Donc je pars en Bretagne, pis c’est pour du boulot hein, soyons un peu sérieux. J’arrive, j’ai pas raté mon train, je suis montée dans la bonne rame (les fourbes, deux rames qui se séparent à mi-chemin, c’était un coup à ce que je me retrouve à Pétaouchnok-les-Bains), pas de mômes hurleurs dans le wagon, on m’attend à la gare, et on me dépose le soir à mon hôtel. Royal.

Là je vide ma valise, et en mettant des affaires dans la salle de bain, je constate une chose à laquelle je n’avais pas pensée, morue au train de vie capitaliste luxueux que je suis : c’est un petit hôtel familial qui n’offre pas toutes les options d’un palace, il n’y a pas de dentifrice et je n’ai pas emporté le mien.

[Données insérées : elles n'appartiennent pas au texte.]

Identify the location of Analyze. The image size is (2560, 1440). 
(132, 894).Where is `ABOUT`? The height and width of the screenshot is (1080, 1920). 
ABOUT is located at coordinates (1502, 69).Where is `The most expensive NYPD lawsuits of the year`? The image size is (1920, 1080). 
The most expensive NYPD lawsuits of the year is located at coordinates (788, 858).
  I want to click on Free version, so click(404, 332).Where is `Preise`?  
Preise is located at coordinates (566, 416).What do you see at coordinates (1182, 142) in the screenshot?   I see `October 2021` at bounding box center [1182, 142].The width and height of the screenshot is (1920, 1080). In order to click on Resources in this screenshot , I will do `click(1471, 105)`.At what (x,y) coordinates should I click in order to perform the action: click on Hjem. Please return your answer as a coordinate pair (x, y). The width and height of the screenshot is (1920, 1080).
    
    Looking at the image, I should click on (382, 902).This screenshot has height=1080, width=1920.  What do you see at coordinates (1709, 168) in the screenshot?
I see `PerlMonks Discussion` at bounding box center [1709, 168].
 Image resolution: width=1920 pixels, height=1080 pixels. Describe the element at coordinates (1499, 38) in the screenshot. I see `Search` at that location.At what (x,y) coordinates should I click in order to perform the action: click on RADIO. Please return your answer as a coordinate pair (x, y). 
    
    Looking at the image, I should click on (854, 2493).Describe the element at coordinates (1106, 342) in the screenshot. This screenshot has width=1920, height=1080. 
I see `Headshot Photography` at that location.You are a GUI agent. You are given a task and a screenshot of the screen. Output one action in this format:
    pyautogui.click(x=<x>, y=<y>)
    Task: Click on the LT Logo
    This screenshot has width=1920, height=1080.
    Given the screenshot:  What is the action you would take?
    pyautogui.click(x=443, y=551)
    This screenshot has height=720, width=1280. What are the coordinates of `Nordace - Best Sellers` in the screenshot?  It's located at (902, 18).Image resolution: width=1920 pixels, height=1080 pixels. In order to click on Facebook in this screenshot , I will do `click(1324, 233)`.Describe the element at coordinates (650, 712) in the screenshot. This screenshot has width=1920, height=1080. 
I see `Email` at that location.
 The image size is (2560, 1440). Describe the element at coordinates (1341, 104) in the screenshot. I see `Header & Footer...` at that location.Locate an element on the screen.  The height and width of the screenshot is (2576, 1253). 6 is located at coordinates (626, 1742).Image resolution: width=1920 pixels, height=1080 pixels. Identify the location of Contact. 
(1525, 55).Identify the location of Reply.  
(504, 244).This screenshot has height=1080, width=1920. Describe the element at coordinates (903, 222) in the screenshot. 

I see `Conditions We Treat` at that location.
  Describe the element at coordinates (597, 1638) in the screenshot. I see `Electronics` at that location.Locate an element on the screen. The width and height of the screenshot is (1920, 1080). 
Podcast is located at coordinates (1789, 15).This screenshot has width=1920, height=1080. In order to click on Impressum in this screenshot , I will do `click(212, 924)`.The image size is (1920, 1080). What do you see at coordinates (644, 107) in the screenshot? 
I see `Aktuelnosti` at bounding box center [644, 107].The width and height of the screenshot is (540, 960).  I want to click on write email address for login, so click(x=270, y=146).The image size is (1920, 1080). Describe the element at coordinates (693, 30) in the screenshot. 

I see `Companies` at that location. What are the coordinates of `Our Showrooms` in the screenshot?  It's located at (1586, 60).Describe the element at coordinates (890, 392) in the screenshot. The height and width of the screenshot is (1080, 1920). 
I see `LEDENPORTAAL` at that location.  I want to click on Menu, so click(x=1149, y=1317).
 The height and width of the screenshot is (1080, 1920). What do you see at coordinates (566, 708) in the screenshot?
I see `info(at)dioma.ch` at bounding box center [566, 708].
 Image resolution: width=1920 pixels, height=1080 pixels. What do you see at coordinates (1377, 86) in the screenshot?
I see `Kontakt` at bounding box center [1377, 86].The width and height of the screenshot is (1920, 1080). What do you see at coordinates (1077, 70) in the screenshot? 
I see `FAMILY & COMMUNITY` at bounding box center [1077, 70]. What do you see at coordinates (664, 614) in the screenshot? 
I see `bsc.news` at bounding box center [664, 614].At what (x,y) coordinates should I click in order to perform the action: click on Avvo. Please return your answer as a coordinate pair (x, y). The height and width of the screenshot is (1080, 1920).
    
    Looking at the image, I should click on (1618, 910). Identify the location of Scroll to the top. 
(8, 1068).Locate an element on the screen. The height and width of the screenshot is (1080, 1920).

Contrariété d’avoir oublié un objet malgré moultes vérifications ? Que nenni, chers lecteurs! Le petit bourg est équipé d’une supérette, il est 19h45, elle ferme à 20h, Dieu est grand, je peux aller acheter du dentifrice. Je ressors l’âme en paix, me disant que décidément j’ai fait de gros progrès par rapport à avant, et que je suis une vraie grande personne doté d’un cerveau parfois efficace. Haaaa que c’est beau l’âge adulte !

19h58. Je pose le dentifrice breton sur la bretonne tablette de la salle de bain de l’hôtel, fière de moi et de ma parfaite organisation, jusqu’à l’instant où je contemple ma trousse de toilette et… J’AI SU. Sans même l’ouvrir. Je l’ai regardée droit dans les yeux et je jure l’avoir entendue glousser de rire, avec le tube de dentifrice tout neuf qui pouffait bêtement à côté. Une évidence foudroyante…

J’ai laissé ma brosse à dents à Paris.